It was a thrilling experience to drive to Subic through the new SCTEX highway. I was cruising at top speed!

I noticed that many mountains were cut to make way for the wide and long, straight road.

This brings me to recall the time when I was called to start The Feast in a foreign country.

I was facing a mountain of challenges: no co-servants to help, no venue, no one to sing in the prayer meeting, etc. There was literally no Light of Jesus (LOJ) presence in the city.

But the Lord has His ways.

One by one, I began to see the hand of the Lord moving: mountains were cut, roads were built.
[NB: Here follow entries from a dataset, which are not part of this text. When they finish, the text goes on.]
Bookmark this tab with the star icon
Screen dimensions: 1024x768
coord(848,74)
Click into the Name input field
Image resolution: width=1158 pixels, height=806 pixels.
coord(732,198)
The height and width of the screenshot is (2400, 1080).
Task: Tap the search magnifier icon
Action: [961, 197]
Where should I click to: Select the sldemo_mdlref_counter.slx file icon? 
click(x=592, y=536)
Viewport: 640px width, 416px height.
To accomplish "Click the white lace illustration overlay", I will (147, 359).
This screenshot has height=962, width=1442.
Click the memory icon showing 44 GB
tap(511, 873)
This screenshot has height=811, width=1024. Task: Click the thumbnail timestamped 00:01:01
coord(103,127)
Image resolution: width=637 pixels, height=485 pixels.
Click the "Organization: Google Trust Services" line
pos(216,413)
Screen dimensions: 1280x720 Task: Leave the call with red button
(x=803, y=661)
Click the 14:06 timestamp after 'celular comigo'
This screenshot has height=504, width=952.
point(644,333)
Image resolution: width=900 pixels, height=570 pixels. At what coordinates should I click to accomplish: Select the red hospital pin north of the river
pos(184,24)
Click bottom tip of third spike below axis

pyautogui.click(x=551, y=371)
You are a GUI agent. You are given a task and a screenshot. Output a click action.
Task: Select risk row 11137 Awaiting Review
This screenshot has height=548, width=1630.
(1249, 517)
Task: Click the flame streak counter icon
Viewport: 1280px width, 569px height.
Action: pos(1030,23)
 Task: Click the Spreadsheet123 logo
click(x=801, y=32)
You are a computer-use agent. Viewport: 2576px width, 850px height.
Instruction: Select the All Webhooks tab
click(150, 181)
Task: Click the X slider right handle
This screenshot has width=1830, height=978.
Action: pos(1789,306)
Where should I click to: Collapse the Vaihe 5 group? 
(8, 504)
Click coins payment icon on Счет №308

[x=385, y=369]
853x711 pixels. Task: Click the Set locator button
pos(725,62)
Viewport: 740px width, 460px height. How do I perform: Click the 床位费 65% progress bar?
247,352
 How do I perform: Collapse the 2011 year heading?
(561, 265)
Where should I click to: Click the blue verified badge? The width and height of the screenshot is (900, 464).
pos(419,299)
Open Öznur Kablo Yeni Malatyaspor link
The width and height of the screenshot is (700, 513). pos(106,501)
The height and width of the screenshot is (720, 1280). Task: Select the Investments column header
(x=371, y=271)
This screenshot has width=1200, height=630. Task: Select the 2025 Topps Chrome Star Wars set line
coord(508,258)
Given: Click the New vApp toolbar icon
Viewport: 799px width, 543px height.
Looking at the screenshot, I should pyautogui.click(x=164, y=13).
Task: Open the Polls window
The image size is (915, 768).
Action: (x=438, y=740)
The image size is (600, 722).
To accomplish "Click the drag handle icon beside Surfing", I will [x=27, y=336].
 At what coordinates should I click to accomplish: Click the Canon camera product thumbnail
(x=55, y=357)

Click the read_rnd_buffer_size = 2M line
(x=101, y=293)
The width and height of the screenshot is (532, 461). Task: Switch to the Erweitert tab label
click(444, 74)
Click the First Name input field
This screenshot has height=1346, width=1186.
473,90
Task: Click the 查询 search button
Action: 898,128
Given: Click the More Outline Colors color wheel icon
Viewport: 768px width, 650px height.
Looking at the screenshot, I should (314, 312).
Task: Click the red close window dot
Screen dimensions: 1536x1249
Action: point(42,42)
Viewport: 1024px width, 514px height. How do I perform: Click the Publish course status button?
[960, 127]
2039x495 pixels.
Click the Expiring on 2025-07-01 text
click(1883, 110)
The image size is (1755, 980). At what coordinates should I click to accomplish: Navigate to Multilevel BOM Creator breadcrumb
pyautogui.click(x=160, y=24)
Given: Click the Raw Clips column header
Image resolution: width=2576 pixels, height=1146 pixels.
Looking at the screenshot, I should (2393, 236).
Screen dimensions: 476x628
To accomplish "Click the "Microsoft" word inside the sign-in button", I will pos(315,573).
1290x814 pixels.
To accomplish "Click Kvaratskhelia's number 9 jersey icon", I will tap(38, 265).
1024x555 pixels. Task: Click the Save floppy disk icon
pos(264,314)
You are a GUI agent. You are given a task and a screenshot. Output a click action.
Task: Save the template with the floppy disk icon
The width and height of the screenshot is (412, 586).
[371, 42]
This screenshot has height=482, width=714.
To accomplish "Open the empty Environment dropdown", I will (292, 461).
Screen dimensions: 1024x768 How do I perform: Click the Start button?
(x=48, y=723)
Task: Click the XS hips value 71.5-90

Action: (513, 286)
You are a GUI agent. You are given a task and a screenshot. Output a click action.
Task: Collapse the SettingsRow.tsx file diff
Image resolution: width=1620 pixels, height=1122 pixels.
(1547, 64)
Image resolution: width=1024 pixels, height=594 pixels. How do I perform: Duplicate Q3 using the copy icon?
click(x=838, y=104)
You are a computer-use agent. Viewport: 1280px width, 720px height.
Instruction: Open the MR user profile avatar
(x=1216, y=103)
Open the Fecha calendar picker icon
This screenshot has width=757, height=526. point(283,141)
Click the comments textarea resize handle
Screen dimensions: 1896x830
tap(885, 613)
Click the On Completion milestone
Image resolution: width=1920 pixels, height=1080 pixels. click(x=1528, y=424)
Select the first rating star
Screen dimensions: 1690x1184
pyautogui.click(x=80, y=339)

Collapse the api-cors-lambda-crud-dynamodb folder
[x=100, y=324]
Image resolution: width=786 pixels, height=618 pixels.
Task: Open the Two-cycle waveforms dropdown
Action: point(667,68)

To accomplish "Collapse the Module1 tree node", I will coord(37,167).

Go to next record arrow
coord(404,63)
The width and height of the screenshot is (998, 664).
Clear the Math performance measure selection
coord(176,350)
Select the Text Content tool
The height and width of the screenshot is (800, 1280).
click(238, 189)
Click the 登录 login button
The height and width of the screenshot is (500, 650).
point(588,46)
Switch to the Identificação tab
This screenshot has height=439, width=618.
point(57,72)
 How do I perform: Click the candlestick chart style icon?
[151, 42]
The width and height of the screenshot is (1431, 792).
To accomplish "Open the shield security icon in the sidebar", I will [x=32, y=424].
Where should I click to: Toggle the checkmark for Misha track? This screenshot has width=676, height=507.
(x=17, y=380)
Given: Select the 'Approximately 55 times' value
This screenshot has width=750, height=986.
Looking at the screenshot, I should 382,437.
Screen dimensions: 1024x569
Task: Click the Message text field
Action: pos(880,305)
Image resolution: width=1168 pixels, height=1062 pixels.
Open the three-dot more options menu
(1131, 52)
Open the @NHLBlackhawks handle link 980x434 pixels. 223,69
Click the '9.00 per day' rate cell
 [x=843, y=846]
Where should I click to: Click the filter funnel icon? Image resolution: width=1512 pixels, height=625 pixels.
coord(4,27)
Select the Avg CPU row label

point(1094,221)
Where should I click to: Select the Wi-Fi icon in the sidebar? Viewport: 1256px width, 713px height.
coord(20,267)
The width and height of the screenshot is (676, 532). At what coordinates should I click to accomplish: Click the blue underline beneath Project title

I was able to easily arrange for an audience with the archbishop. I was given quick approval to establish the LOJ Family in his archdiocese. Out of nowhere, a man called up and volunteered to help. I was introduced to a worship leader. Everything just fell into place! In a few months, we started The Feast in Port Moresby.

How wonderful it is to journey with the Lord. He can cut mountains and make highways level to pave a better way! Danny Tariman (dtariman.loj@gmail.com)

Reflection: Are you facing a mountain of problems? Is the road narrow and winding? Trust the Lord — He will make a way!

Lord, I surrender to You my situation and problems. Have Your way in me. Amen.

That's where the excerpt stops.